AlphaFold2 and RoseTTAfold impress with their high accuracy in protein structure prediction. However, for structure-based virtual screenings, not only the overall structure but especially the binding sites need to be accurately predicted. In this work, the docking performance for 66 targets with known ligands but without experimental structures available in the protein data bank was elucidated. The results suggest that using an experimental surrogate–ligand complex is often superior over homology models, and only at low sequence identity to the closest homologue AlphaFold2 structures show an equal performance. The generally high fluctuation of receiver operating characteristic area under the curve values obtained for different homology models suggests that multiple combinations of docking programs and homology models should be tested prior to prospective virtual screenings, and in some cases post-processing of crude models might be necessary.

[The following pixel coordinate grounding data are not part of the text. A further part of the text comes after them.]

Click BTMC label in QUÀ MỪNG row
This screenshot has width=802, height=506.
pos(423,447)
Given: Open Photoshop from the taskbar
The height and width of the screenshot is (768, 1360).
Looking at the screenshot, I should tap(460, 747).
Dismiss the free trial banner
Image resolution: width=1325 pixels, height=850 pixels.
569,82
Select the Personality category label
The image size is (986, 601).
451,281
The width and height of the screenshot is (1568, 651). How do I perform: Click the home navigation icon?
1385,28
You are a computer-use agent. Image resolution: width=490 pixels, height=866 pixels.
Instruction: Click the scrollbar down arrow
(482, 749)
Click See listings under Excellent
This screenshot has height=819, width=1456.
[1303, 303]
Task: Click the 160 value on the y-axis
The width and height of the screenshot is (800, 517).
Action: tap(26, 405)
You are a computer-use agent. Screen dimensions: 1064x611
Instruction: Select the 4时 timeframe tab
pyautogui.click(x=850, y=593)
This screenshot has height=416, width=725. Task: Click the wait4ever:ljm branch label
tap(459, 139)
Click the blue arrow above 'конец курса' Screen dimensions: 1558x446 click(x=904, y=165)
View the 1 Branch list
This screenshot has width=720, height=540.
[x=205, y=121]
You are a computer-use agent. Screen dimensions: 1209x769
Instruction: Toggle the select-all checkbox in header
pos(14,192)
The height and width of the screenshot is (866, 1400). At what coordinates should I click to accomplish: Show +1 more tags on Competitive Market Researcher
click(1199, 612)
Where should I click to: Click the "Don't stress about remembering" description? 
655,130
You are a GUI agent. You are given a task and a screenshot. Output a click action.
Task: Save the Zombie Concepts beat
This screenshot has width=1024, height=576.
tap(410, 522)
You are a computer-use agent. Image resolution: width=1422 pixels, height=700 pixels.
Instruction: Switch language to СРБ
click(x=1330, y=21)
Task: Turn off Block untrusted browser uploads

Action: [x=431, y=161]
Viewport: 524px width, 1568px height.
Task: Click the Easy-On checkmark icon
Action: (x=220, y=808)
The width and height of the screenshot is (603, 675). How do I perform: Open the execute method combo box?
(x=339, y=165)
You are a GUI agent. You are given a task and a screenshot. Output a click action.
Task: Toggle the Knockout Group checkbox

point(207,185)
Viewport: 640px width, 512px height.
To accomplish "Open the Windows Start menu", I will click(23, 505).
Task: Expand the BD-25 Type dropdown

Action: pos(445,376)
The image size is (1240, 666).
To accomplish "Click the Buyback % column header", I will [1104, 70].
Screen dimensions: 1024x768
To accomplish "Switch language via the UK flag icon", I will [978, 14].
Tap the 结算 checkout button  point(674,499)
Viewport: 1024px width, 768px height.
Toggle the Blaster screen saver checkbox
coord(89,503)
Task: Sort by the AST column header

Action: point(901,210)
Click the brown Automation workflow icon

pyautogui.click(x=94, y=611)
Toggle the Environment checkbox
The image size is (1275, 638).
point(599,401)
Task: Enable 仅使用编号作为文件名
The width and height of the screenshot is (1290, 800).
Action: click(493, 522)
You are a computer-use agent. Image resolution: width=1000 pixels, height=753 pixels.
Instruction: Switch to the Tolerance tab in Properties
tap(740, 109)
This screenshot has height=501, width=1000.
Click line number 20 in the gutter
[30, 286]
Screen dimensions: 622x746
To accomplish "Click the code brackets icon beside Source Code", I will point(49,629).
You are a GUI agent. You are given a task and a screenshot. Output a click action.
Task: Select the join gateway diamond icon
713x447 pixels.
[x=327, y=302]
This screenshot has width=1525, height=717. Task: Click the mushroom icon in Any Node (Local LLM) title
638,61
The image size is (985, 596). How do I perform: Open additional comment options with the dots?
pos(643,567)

AlphaFold2与RoseTTAfold在蛋白质结构预测（protein structure prediction）领域凭借超高精度表现亮眼。然而在基于结构的虚拟筛选（structure-based virtual screening）任务中，不仅需要精准预测蛋白质的整体结构，结合位点的精准预测更为关键。本研究针对66个已知配体、但蛋白质数据银行（Protein Data Bank）中暂无实验结构的蛋白质靶点，对其分子对接性能（docking performance）进行了系统剖析。研究结果显示，采用实验获得的替代物-配体复合物建模，通常优于同源建模结构（homology models）；仅当目标序列与最近同源物的序列一致性较低时，AlphaFold2预测的结构方能达到与之相当的对接性能。不同同源建模方法所得的受试者工作特征曲线下面积（Receiver Operating Characteristic Area Under the Curve, ROC-AUC）值普遍波动较大，这提示在开展前瞻性虚拟筛选（prospective virtual screenings）前，应当对分子对接程序与同源建模方案的多种组合进行测试；在部分场景中，还需对粗建模结果进行后处理。